A bad precedent

Congress should not have interfered in Terri Schaivo case.
We don't know whether Terri Schiavo really opposed having her life artificially extended if she was ever reduced to life in a "permanent vegetative state."

We don't know what motives her husband and legal guardian, Michael Schiavo, has for fighting the move to reinsert the feeding tube that has sustained his wife for 15 years. Physicians removed the tube Friday after a Florida court again deemed Schiavo to have no hope of recovery.

We don't know whether Terri Schiavo's open eyes and occasional expressions represent more than the primitive actions of her brain stem.

We don't know whether she feels, thinks or is aware of her own existence. But we have no reason to doubt the medical experts who say she is brain dead or the lower courts that have ruled against her parents' quest to prolong her life.

We do know that Congress and President Bush overstepped their bounds when they enacted a law giving the federal court system the authority to review and reverse, on alleged constitutional grounds, a decision that rightly belongs to state courts.

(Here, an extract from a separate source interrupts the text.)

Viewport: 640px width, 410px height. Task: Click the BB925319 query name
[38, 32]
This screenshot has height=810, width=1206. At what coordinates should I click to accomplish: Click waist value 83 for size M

Members of Congress, contrary to the advice of medical experts involved in the case, say they acted to save Terri Schiavo. (Rep. Charlie Bass voted with the majority; Rep. Jeb Bradley did not vote.) In fact, their action could mean Schiavo will be condemned, against her wishes to years of additional suffering.

What Congress really did was to mock state courts and shamelessly play politics with Schiavo's life and family.